* **The task**: Which lines in the records below contain the word "dimensions"? Extract each one in full, counting only matches with the same capitalization.

------ Dataset records ------

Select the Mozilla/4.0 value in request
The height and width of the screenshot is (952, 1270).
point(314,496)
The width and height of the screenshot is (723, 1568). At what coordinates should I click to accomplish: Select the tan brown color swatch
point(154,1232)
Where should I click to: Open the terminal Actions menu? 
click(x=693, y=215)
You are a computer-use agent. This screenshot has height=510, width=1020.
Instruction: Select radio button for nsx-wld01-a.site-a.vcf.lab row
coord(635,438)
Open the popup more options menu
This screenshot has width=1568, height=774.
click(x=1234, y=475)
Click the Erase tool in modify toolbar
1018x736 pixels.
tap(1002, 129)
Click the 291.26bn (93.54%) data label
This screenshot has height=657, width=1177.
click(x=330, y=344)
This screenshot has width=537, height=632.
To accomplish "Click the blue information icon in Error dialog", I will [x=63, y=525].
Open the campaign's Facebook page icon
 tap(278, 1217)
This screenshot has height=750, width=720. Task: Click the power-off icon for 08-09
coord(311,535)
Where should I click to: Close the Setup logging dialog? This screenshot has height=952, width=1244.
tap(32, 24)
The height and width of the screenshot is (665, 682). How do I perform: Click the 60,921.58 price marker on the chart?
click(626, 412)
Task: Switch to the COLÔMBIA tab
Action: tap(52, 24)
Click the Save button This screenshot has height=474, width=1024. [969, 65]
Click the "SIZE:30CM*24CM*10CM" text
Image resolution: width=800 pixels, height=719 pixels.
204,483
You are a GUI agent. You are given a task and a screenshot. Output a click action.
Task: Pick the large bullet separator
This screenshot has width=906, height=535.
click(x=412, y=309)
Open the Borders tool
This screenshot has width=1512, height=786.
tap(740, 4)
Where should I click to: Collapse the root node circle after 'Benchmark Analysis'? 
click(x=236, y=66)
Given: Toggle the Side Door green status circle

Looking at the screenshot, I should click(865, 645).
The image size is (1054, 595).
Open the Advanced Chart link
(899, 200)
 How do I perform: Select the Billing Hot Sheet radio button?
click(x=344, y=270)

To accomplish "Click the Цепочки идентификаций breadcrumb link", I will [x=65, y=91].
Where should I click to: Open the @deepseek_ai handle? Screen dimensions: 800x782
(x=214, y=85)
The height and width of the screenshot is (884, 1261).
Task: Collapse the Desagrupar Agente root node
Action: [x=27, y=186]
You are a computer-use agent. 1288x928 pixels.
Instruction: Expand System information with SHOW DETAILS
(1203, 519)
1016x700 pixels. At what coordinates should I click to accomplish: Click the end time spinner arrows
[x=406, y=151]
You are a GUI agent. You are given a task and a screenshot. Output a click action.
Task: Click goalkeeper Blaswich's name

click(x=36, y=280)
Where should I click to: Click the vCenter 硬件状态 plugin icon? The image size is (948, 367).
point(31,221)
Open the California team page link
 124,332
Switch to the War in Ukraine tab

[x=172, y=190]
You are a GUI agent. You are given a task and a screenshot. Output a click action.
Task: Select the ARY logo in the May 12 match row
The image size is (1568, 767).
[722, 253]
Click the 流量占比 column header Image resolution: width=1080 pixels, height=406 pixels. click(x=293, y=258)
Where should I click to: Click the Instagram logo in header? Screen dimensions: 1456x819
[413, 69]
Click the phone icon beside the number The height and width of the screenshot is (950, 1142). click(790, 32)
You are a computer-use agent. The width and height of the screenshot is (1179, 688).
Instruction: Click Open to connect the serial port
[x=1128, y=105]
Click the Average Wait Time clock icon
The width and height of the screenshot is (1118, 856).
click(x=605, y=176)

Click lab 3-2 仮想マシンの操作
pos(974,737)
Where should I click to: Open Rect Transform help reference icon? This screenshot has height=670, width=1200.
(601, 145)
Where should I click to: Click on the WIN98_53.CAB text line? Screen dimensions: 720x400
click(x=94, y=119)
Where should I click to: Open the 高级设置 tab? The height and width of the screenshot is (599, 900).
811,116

------

* **Response to this task**:
Where should I click to: Open the @deepseek_ai handle? Screen dimensions: 800x782
Where should I click to: Click the Instagram logo in header? Screen dimensions: 1456x819
Where should I click to: Click on the WIN98_53.CAB text line? Screen dimensions: 720x400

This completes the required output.